- Born: 12 February 1924 Alzey, Germany
- Died: 11 October 2017 (aged 93) Ascona, Switzerland
- Occupations: Founder, Massa AG [de]
- Spouse: Hannelore Kipp
- Children: 2, including Ursula Bechtolsheimer-Kipp
- Relatives: Laura Bechtolsheimer (granddaughter)

= Karl-Heinz Kipp =

German businessman (1924–2017)

Karl-Heinz Kipp (12 February 1924 – 11 October 2017) was a German billionaire, and founder of the Massa AG department store chain. He sold the business but kept the property, and had a large property portfolio. In 2017, Forbes estimated his net worth at US$4.9 billion.

==Career==
Kipp began his career in 1948 selling clothes and opened his first Massa department store in 1965. At the beginning of the 1970s Kipp built the first large-scale consumer market on a "greenfield site". Within a few years, 30 more Massa supermarkets followed in southwestern Germany.

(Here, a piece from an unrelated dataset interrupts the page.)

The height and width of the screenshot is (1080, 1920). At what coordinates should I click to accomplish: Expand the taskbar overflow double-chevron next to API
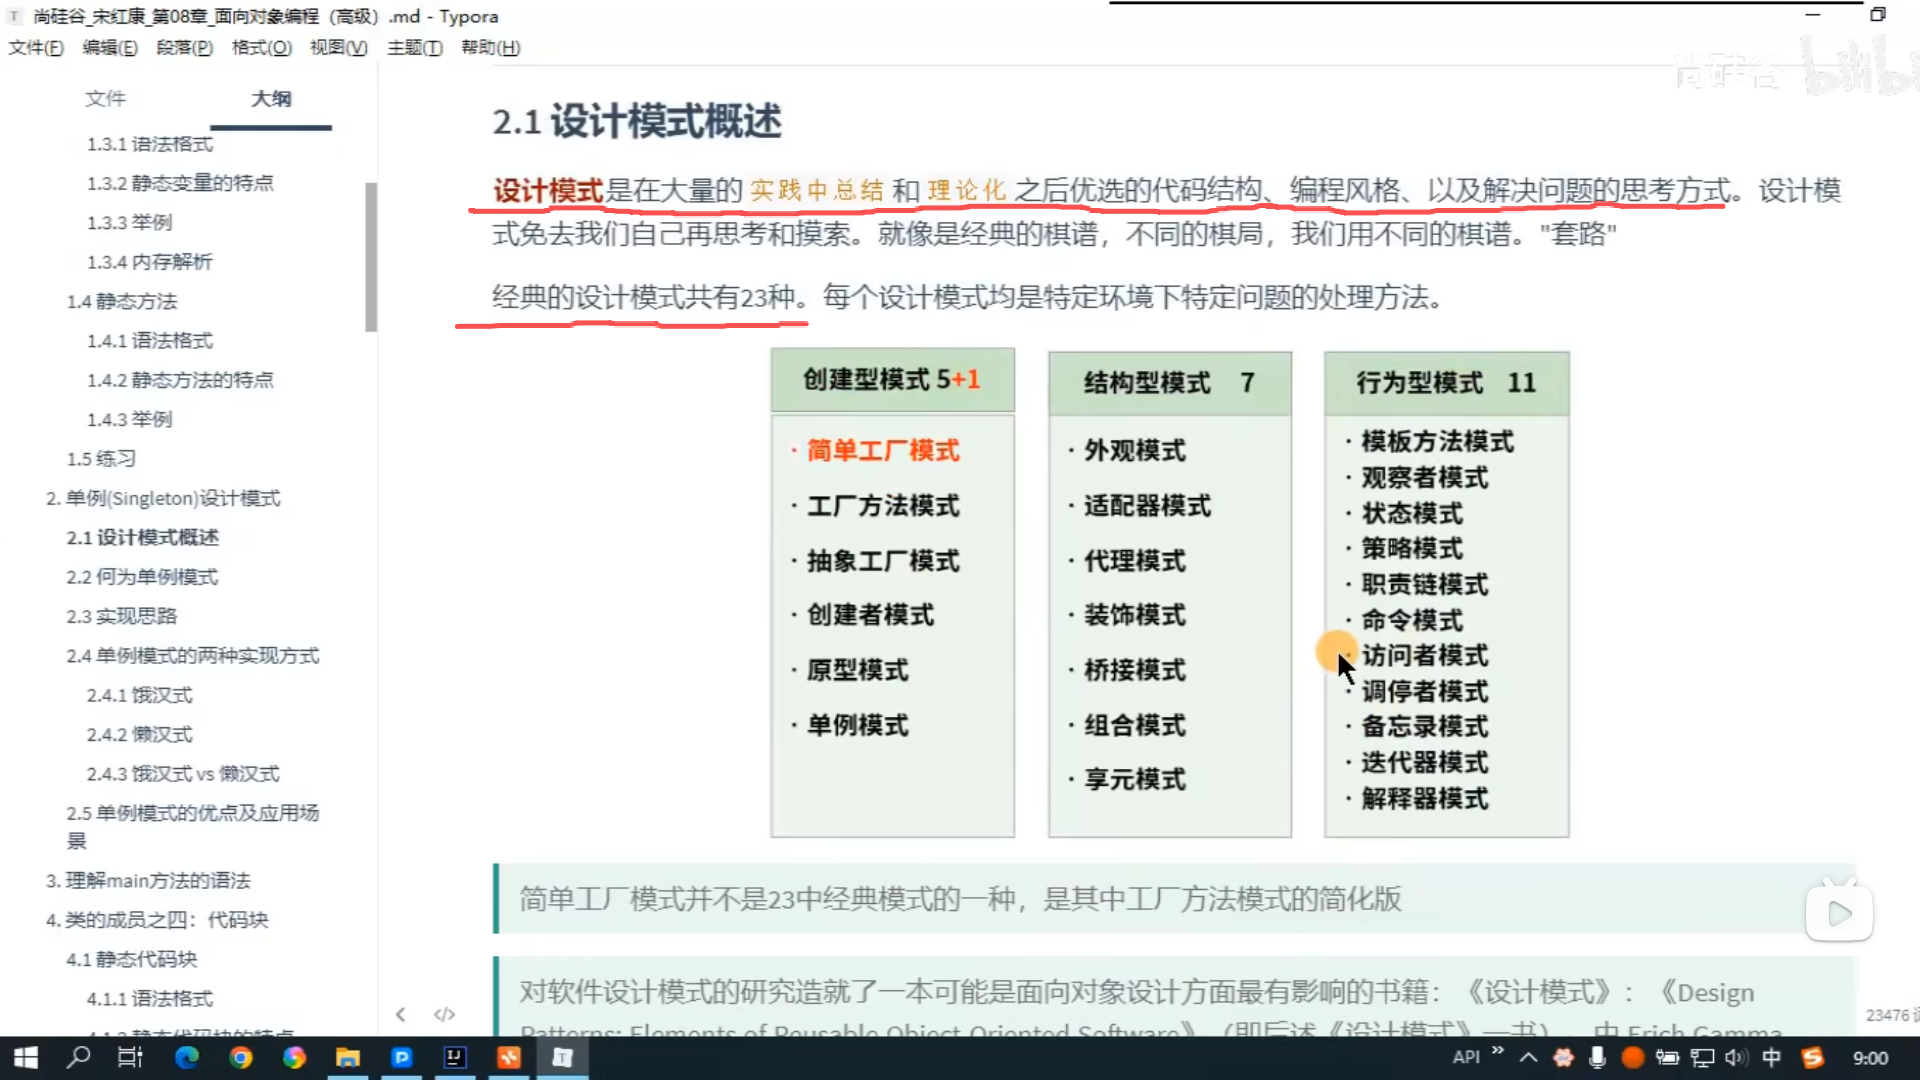pyautogui.click(x=1498, y=1051)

In 1981, Kipp introduced financial shopping. In 1986, the Massa supermarkets shares went public. In 1987, Kipp sold his remaining shares but kept the real estate, which he rented to the retailer Metro AG.

=== Real estate ===
Kipp owned real estate in the U.S., including 950 Third Avenue in Manhattan.

In 1980 Kipp acquired the five-star Tschuggen Grand Hotel in Arosa. In addition, he owned five Swiss hotels and resorts in his "Tschuggen Hotel Group", including the Hotel Eden Roc in Ascona, the Carlton Hotel in St Moritz and the Tschuggen Grand Hotel in Arosa.

==Personal life==
Kipp and his wife, Hannelore resided in Arosa, Switzerland.

His son, former Florida resident Ernst-Ludwig Kipp, died in 2003, leaving behind his seven children. His daughter Ursula married Dr Wilfried Bechtolsheimer and together they have three sons, Felix (a singer with the rock group Hey Negrita), Goetz, and Till (the founder of Arosa Capital Management and amateur racing driver who competes in the 2021 IMSA SportsCar Championship), and a daughter, Laura, an Olympic dressage rider.